** Opening Document text block **

Sunday, September 18, 2011

going glutenfree

Nene was diagnosed with celiac disease earlier this Spring, and a few weeks later we learned that her dad is celiac too. So, that's 2 out of 3 in our home (not counting the baby yet!), and we decided that the most practical solution is a glutenfree diet for all of us, celiac or not. That doesn't mean I don't eat gluten outside of our home (but mostly when I'm alone...), and I still eat regular bread at home, but only if it was sliced in the shop, to avoid crumbs in our kitchen.

Anne said in a comment when I wrote about this back in February that you can make fabulous cupcakes from glutenfree flour too, and we're gradually finding out that she's right. Most of the time anyway! BF has been to a a glutenfree baking class, where he was given a book of tried and tested glutefree recipes, which was a big relief of course.

** Closing Document text block **
** Opening Input data block **

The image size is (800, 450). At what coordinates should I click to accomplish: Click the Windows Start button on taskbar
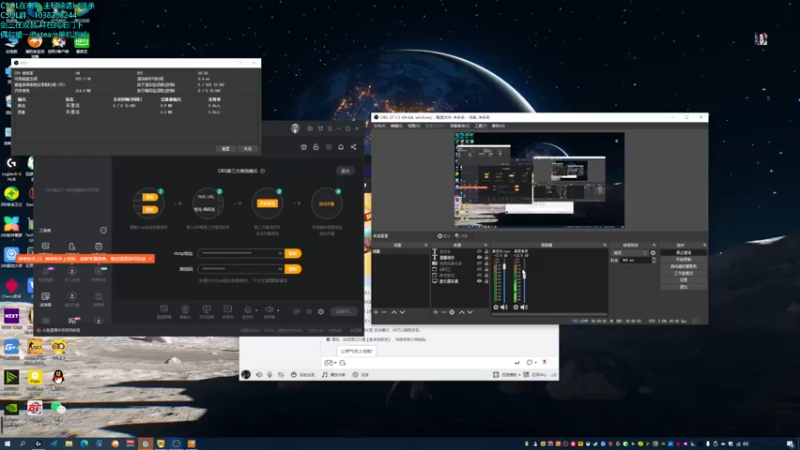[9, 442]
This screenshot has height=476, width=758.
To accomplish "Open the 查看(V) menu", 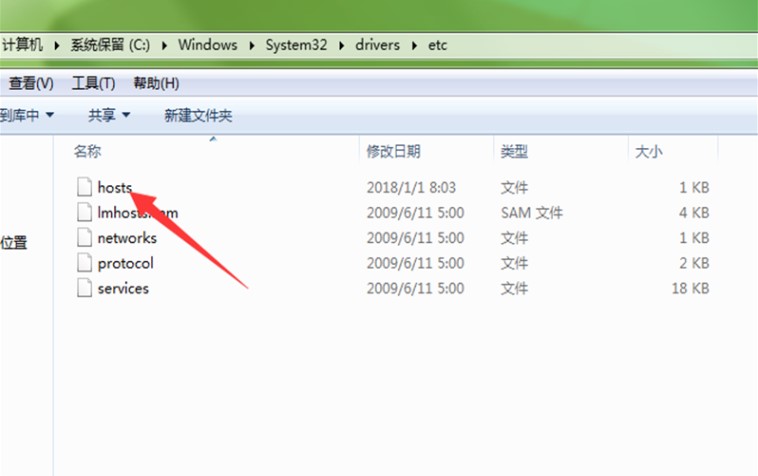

** Closing Input data block **
** Opening Input data block **

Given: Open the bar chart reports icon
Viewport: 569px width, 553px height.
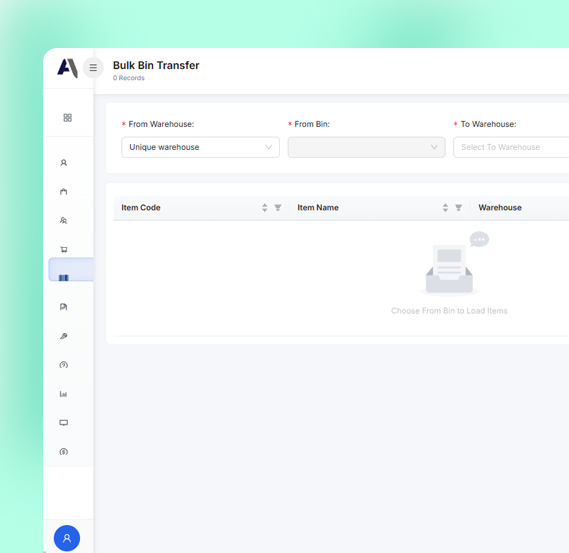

** Closing Input data block **
** Opening Input data block **

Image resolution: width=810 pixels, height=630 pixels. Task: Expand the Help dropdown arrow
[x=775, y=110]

** Closing Input data block **

[Exercises]
1. Echo the passage of the gluten-free blog post starting at "Anne said in" and ending at "relief of course.".
2. According to the gluten-free blog post, why does the writer eat regular bread at home only when it was sliced in the shop?
3. Go on with the gluten-free blog post from the point where it stops.

[Per-task outputs]
1.
Anne said in a comment when I wrote about this back in February that you can make fabulous cupcakes from glutenfree flour too, and we're gradually finding out that she's right. Most of the time anyway! BF has been to a a glutenfree baking class, where he was given a book of tried and tested glutefree recipes, which was a big relief of course.

2. Bread sliced in the shop keeps crumbs out of the family's kitchen. This matters because Nene and her dad have celiac disease and the household follows a glutenfree diet.

3.
But we're also in the process of trying to replace the flour in some of our own favorite recipes, the ones we're just not ready to let go. We tried my grandma's apple tart today, with glutenfree flour, and I was so happy when I saw it, because it looked perfect. It tasted nice too, but the texture was drier and more grainy than the original, which is quite typical for glutenfree baking, and I was a bit disappointed. For this first attempt we just replaced the wheat flour with glutenfree flour and also used a little less baking powder. Now that we know how that worked, we'll try it again later and tweak the recipe some more, by adding moisture. I just had another piece though, and was pleased to find that it tasted a lot better (less grainy) after a few hours in the fridge. Tomorrow I'll try my apple crumble recipe with glutenfree flour, and it will be interesting to compare the results. The apple crumble is based more on the fruit and less on the dough than the tart we made today, so I'm guessing it's a recipe that's better suited for a glutenfree version.

What else have I learnt these past months?

I'm beginning to realise that it's important that we teach Nene how to cook, as she'll be less able than others to rely on on processed food. Also, glutenfree bread can be very low in fibre and protein, so we need to learn more about nutrition and a balanced diet, and Nene needs to learn it too.

I have learnt that celiac disease is underdiagnosed, and sometimes hard to spot. If Nene hadn't been diagnosed, I'm sure we would never have found out about her father. His symptoms weren't typical (which apparently isn't unusual - what a paradox!), and celiac disease just wasn't on our radar.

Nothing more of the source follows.